Start of The input

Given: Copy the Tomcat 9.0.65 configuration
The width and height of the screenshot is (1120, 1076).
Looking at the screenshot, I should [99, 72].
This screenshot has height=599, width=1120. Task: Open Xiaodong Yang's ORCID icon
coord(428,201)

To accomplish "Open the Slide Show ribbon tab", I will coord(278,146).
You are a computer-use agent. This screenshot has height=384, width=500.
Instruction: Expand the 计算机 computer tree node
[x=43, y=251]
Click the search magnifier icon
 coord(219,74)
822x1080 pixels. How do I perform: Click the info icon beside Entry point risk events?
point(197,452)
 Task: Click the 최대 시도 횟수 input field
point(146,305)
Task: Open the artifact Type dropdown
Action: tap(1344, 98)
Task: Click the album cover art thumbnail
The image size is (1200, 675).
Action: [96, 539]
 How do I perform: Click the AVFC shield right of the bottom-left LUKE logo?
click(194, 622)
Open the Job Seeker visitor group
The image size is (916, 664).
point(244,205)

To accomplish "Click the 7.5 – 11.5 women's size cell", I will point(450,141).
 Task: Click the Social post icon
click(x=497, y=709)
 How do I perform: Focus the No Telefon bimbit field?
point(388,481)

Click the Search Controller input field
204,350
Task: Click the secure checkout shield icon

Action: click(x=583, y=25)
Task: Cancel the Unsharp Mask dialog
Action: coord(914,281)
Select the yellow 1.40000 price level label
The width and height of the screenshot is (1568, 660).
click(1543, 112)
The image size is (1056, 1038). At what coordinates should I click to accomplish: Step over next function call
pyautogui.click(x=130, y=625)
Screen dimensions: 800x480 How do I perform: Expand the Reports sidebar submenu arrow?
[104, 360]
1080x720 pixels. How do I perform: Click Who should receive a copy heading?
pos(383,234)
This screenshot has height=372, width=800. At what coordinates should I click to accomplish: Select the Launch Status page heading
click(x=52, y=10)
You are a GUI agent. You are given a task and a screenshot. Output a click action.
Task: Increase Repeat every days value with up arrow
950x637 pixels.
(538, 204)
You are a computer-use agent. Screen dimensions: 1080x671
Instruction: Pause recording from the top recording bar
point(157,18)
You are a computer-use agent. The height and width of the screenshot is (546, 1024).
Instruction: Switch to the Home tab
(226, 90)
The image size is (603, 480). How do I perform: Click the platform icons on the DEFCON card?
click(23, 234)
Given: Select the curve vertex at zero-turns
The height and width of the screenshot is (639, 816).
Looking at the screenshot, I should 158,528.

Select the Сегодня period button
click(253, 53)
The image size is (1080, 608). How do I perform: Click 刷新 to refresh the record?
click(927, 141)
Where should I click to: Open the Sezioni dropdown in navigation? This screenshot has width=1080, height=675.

End of The input

*Goal of the exercise*:
Could you restate, word for word, the lines above from the one with "The width and height of the screenshot is (1120, 1076)." to the one with "Task: Click the album cover art thumbnail", both included?

*Response*:
The width and height of the screenshot is (1120, 1076).
Looking at the screenshot, I should [99, 72].
This screenshot has height=599, width=1120. Task: Open Xiaodong Yang's ORCID icon
coord(428,201)

To accomplish "Open the Slide Show ribbon tab", I will coord(278,146).
You are a computer-use agent. This screenshot has height=384, width=500.
Instruction: Expand the 计算机 computer tree node
[x=43, y=251]
Click the search magnifier icon
 coord(219,74)
822x1080 pixels. How do I perform: Click the info icon beside Entry point risk events?
point(197,452)
 Task: Click the 최대 시도 횟수 input field
point(146,305)
Task: Open the artifact Type dropdown
Action: tap(1344, 98)
Task: Click the album cover art thumbnail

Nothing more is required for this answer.